▶ **WHAT IS EXPECTED**: Write out all of the records precisely. Skip anything that is a picture.

[Screenshot grounding data]
==============================

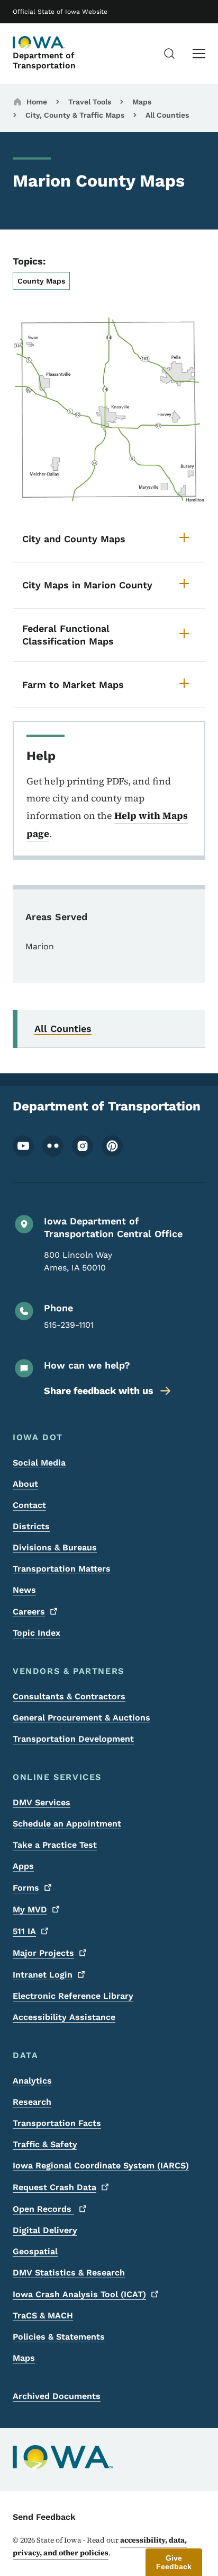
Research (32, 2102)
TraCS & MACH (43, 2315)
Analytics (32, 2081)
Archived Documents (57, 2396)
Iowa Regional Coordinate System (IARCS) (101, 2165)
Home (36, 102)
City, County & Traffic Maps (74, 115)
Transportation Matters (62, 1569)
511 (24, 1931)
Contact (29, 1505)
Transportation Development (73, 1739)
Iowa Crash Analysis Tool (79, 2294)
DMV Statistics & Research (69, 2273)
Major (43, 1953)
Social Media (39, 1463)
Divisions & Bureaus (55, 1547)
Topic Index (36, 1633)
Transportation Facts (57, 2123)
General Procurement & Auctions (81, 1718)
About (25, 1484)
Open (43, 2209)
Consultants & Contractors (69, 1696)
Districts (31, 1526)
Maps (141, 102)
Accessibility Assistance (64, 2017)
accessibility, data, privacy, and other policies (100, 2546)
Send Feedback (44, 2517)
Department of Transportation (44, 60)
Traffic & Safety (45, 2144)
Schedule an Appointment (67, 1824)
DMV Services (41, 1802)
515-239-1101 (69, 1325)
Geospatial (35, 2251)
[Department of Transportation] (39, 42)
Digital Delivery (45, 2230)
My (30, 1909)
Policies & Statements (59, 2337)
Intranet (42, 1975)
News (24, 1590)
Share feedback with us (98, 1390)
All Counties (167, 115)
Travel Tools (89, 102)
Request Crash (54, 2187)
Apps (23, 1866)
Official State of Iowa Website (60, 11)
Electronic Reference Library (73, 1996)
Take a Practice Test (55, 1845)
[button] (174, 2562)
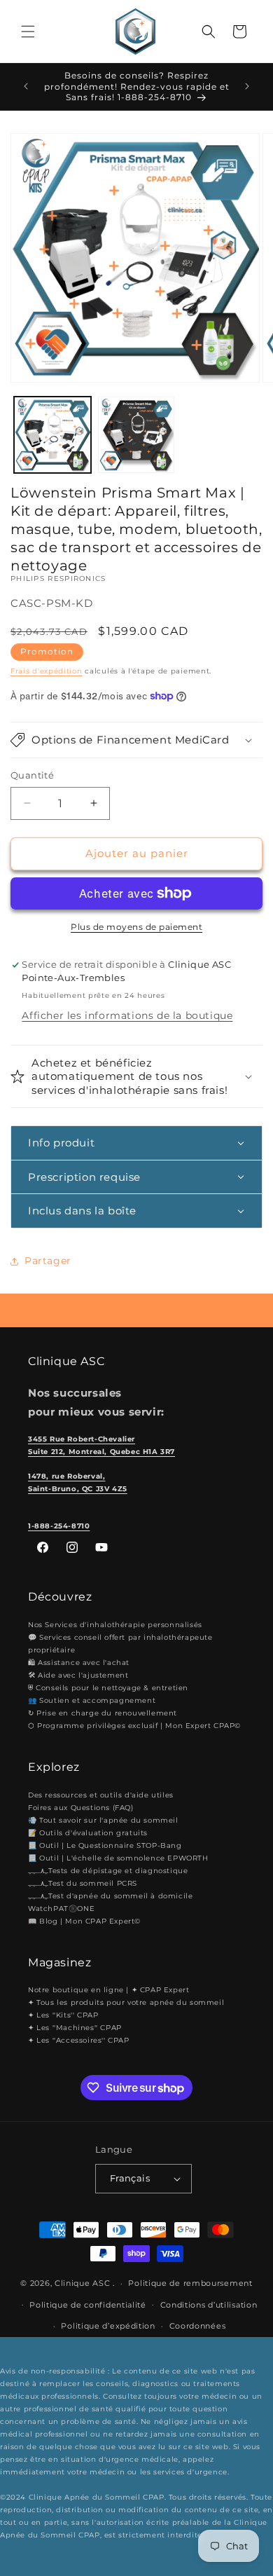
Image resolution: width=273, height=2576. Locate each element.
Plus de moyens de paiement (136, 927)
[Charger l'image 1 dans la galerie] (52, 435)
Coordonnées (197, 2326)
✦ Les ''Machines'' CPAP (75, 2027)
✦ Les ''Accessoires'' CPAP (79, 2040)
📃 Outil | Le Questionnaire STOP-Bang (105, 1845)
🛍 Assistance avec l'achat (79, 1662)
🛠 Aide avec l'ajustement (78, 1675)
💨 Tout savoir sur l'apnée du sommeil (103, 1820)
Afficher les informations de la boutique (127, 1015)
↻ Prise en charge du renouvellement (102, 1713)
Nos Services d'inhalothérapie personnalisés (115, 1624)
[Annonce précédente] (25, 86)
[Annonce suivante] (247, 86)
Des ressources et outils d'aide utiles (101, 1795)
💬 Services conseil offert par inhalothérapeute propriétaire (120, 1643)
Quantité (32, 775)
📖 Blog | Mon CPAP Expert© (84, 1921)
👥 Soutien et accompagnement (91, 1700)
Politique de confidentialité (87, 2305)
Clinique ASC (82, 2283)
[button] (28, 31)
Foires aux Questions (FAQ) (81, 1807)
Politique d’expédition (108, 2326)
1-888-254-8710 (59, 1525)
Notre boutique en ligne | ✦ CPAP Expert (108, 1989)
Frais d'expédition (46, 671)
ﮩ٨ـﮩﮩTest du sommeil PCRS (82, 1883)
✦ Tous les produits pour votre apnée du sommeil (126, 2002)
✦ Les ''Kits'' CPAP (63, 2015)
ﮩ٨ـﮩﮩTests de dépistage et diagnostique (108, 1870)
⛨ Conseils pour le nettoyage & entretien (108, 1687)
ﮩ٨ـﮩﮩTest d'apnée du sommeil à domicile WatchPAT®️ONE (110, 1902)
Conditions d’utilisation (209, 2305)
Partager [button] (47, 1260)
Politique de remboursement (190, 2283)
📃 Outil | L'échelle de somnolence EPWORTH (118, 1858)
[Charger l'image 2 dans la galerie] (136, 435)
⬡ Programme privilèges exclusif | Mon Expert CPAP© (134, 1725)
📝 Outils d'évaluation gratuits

==============================

▶ **ANSWER SECTION**:
Research (32, 2102)
TraCS & MACH (43, 2315)
Analytics (32, 2081)
Archived Documents (57, 2396)
Iowa Regional Coordinate System (IARCS) (101, 2165)
Home (36, 102)
City, County & Traffic Maps (74, 115)
Transportation Matters (62, 1569)
511 (24, 1931)
Contact (29, 1505)
Transportation Development (73, 1739)
Iowa Crash Analysis Tool (79, 2294)
DMV Statistics & Research (69, 2273)
Major (43, 1953)
Social Media (39, 1463)
Divisions & Bureaus (55, 1547)
Topic Index (36, 1633)
Transportation Facts (57, 2123)
General Procurement & Auctions (81, 1718)
About (25, 1484)
Open (43, 2209)
Consultants & Contractors (69, 1696)
Districts (31, 1526)
Maps (141, 102)
Accessibility Assistance (64, 2017)
accessibility, data, privacy, and other policies (100, 2546)
Send Feedback (44, 2517)
Department of Transportation (44, 60)
Traffic & Safety (45, 2144)
Schedule an Appointment (67, 1824)
DMV Services (41, 1802)
515-239-1101 (69, 1325)
Geospatial (35, 2251)
[Department of Transportation] (39, 42)
Digital Delivery (45, 2230)
My (30, 1909)
Policies & Statements (59, 2337)
Intranet (42, 1975)
News (24, 1590)
Share feedback with us (98, 1390)
All Counties (167, 115)
Travel Tools (89, 102)
Request Crash (54, 2187)
Apps (23, 1866)
Official State of Iowa Website (60, 11)
Electronic Reference Library (73, 1996)
Take a Practice Test (55, 1845)
[button] (174, 2562)
Image resolution: width=273, height=2576. Locate each element.
Plus de moyens de paiement (136, 927)
[Charger l'image 1 dans la galerie] (52, 435)
Coordonnées (197, 2326)
✦ Les ''Machines'' CPAP (75, 2027)
✦ Les ''Accessoires'' CPAP (79, 2040)
📃 Outil | Le Questionnaire STOP-Bang (105, 1845)
🛍 Assistance avec l'achat (79, 1662)
🛠 Aide avec l'ajustement (78, 1675)
💨 Tout savoir sur l'apnée du sommeil (103, 1820)
Afficher les informations de la boutique (127, 1015)
↻ Prise en charge du renouvellement (102, 1713)
Nos Services d'inhalothérapie personnalisés (115, 1624)
[Annonce précédente] (25, 86)
[Annonce suivante] (247, 86)
Des ressources et outils d'aide utiles (101, 1795)
💬 Services conseil offert par inhalothérapeute propriétaire (120, 1643)
Quantité (32, 775)
📖 Blog | Mon CPAP Expert© (84, 1921)
👥 Soutien et accompagnement (91, 1700)
Politique de confidentialité (87, 2305)
Clinique ASC (82, 2283)
[button] (28, 31)
Foires aux Questions (FAQ) (81, 1807)
Politique d’expédition (108, 2326)
1-888-254-8710 (59, 1525)
Notre boutique en ligne | ✦ CPAP Expert (108, 1989)
Frais d'expédition (46, 671)
ﮩ٨ـﮩﮩTest du sommeil PCRS (82, 1883)
✦ Tous les produits pour votre apnée du sommeil (126, 2002)
✦ Les ''Kits'' CPAP (63, 2015)
ﮩ٨ـﮩﮩTests de dépistage et diagnostique (108, 1870)
⛨ Conseils pour le nettoyage & entretien (108, 1687)
ﮩ٨ـﮩﮩTest d'apnée du sommeil à domicile WatchPAT®️ONE (110, 1902)
Conditions d’utilisation (209, 2305)
Partager [button] (47, 1260)
Politique de remboursement (190, 2283)
📃 Outil | L'échelle de somnolence EPWORTH (118, 1858)
[Charger l'image 2 dans la galerie] (136, 435)
⬡ Programme privilèges exclusif | Mon Expert CPAP© (134, 1725)
📝 Outils d'évaluation gratuits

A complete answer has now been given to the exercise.